__Task directions__
Which lines below contain the word "chevron"? Copy each one.

━━━ Listed records

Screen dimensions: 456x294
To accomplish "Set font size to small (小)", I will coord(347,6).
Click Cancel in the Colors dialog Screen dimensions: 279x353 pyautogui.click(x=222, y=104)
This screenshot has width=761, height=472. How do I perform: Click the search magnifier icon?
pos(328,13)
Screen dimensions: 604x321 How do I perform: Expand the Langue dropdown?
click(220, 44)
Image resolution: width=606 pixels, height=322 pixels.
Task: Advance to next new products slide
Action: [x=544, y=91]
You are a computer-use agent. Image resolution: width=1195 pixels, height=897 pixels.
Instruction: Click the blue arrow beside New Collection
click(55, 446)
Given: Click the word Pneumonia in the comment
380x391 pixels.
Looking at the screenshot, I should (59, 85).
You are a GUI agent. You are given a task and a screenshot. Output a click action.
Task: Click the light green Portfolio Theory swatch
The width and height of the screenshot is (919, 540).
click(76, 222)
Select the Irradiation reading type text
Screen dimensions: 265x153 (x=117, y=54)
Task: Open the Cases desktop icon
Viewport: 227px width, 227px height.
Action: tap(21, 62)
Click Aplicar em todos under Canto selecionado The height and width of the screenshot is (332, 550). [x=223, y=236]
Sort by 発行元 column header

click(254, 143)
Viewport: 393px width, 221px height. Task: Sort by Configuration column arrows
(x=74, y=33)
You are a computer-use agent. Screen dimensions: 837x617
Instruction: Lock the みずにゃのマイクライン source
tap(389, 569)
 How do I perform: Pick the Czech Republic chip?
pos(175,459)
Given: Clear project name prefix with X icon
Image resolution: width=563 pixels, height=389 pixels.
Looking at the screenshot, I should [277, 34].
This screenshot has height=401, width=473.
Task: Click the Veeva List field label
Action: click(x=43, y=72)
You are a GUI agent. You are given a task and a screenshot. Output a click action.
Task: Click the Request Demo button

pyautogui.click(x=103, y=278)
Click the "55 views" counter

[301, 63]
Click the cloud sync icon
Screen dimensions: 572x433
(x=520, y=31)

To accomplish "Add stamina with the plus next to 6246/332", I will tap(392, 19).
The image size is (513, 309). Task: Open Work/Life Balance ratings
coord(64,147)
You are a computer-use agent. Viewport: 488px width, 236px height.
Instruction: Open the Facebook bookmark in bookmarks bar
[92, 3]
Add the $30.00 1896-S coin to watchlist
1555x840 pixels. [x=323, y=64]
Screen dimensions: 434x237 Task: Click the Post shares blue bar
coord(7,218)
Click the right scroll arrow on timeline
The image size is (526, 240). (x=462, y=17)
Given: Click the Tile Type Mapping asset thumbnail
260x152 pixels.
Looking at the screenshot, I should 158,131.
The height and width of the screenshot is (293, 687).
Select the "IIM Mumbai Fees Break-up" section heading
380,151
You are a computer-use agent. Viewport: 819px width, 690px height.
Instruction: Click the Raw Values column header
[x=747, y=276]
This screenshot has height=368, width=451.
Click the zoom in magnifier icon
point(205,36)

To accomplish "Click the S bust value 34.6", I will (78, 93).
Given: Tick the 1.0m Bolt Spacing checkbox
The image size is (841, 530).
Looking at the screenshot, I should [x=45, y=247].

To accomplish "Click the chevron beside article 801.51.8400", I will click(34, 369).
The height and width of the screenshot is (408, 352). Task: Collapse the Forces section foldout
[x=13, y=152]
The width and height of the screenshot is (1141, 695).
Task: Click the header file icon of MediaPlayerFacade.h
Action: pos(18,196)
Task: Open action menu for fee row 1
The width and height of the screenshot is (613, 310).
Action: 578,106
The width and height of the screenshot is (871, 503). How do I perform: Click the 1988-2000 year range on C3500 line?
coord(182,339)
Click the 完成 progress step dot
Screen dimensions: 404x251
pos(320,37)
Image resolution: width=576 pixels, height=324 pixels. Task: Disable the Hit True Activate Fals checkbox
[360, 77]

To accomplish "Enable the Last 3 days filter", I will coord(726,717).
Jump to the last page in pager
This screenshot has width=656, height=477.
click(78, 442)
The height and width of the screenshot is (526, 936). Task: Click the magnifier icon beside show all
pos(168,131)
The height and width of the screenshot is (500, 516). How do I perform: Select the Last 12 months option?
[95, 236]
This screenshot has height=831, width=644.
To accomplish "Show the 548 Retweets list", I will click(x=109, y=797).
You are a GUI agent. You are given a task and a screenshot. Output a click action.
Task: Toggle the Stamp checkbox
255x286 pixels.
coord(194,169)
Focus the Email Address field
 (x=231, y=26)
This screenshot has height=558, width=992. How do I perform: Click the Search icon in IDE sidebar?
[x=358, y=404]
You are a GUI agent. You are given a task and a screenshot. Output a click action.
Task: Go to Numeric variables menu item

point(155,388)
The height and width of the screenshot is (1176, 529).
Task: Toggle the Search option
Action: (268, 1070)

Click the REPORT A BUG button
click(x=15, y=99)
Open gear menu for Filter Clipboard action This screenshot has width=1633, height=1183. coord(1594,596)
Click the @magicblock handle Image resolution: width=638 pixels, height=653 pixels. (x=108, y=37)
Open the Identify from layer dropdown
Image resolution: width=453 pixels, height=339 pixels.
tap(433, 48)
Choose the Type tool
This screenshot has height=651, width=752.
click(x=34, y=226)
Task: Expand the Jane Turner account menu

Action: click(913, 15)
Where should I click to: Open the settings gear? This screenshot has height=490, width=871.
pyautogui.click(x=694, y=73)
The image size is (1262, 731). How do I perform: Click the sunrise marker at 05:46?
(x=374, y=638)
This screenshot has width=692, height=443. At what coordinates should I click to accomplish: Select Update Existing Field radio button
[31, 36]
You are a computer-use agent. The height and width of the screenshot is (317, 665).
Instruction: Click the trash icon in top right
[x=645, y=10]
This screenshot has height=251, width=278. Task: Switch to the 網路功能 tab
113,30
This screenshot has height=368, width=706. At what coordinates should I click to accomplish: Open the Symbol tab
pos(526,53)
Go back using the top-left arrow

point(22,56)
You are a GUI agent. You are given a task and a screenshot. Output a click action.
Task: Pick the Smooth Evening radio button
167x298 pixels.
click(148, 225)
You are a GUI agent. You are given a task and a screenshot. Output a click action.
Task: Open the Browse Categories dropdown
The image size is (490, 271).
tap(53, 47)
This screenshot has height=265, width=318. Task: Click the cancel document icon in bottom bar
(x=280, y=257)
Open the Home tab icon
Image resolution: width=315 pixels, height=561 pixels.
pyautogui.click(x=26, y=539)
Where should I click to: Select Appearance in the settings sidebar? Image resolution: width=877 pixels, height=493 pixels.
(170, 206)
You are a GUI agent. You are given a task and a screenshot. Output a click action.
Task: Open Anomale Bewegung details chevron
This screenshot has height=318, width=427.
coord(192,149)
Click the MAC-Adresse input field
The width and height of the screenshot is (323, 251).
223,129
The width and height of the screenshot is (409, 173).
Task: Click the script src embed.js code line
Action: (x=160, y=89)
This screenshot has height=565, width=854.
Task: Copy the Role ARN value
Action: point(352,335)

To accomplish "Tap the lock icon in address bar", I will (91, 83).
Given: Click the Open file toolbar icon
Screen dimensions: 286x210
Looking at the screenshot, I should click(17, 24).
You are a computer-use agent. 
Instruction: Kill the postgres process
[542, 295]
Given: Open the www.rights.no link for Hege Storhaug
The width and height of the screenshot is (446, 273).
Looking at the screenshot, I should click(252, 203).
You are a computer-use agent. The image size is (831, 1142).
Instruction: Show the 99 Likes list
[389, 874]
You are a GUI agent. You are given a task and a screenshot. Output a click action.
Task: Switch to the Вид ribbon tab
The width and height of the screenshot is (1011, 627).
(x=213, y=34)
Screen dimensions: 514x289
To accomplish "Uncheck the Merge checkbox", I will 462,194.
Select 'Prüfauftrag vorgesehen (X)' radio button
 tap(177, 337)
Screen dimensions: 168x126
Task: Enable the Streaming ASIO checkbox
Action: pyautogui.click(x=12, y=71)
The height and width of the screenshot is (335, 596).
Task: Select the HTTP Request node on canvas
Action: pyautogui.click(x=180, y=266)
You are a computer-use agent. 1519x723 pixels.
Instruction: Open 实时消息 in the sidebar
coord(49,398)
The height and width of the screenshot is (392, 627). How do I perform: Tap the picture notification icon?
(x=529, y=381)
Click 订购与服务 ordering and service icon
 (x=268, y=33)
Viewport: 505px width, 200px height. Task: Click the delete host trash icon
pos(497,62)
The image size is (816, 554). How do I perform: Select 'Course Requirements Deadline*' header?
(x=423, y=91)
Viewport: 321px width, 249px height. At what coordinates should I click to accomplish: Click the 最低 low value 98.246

━━━━━━

__Exercise solution__
To accomplish "Click the chevron beside article 801.51.8400", I will click(34, 369).
Task: Open Anomale Bewegung details chevron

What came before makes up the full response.